Stored records:
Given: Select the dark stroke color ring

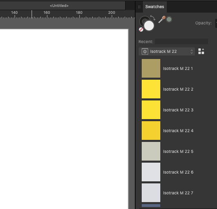Looking at the screenshot, I should click(144, 21).
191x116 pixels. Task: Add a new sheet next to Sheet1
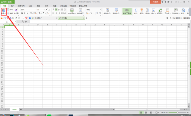coord(21,109)
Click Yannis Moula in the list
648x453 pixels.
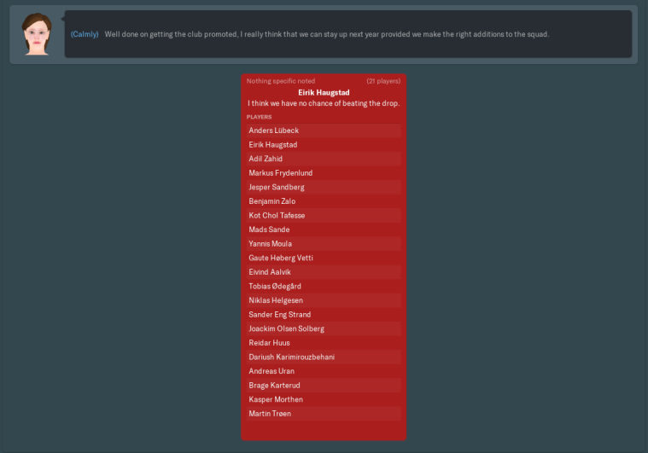point(270,244)
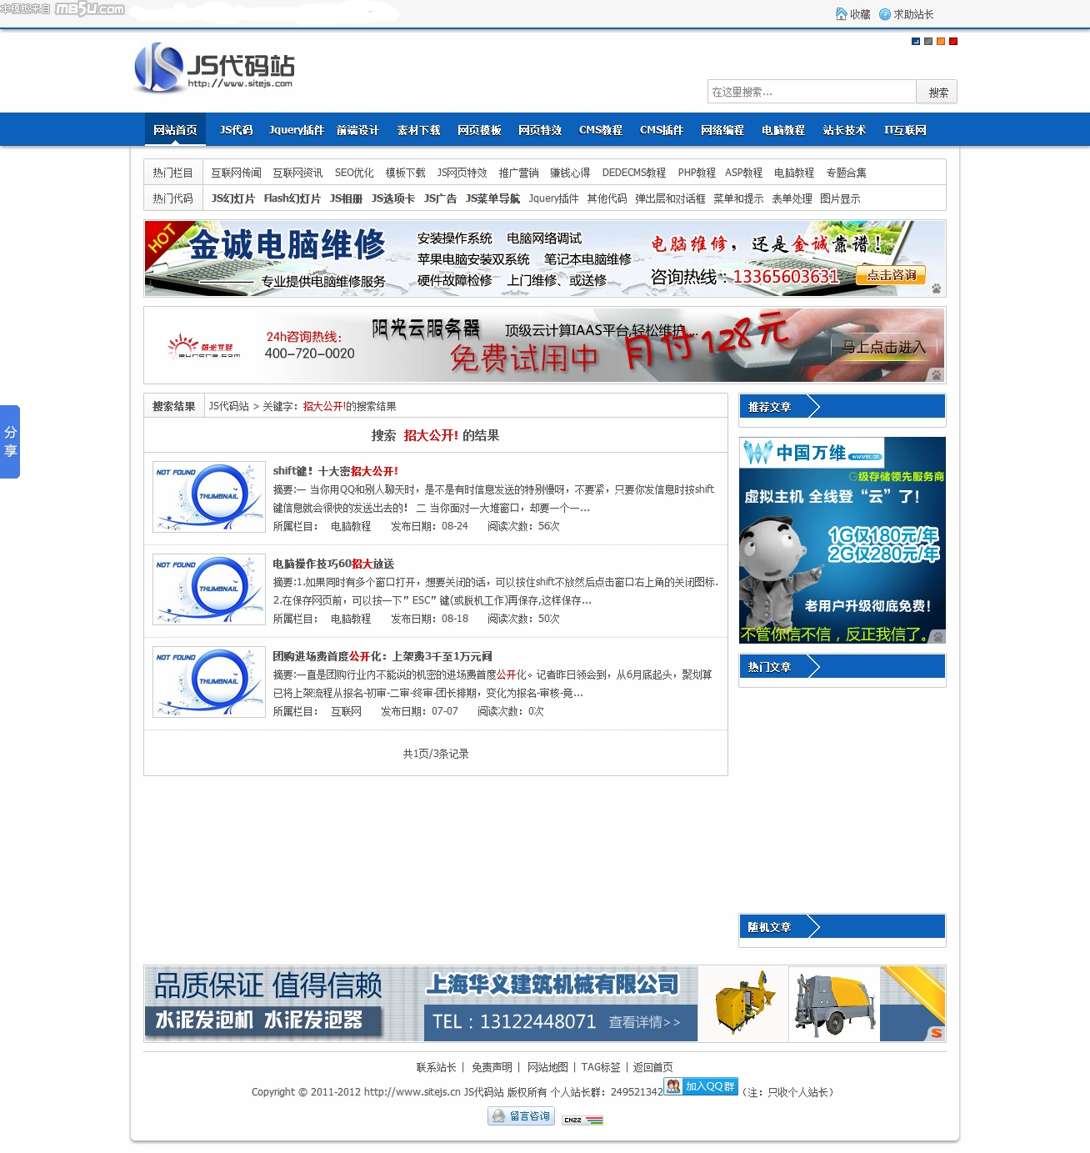Pick the red theme color swatch
1090x1153 pixels.
[953, 41]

__Requirement__
Transcribe each entry precisely as given, leaving the pictures out.

__Answer area__
Given: Select the dark stroke color ring

Looking at the screenshot, I should click(144, 21).
191x116 pixels. Task: Add a new sheet next to Sheet1
coord(21,109)
Click Yannis Moula in the list
648x453 pixels.
point(270,244)
Pick the red theme color swatch
1090x1153 pixels.
[953, 41]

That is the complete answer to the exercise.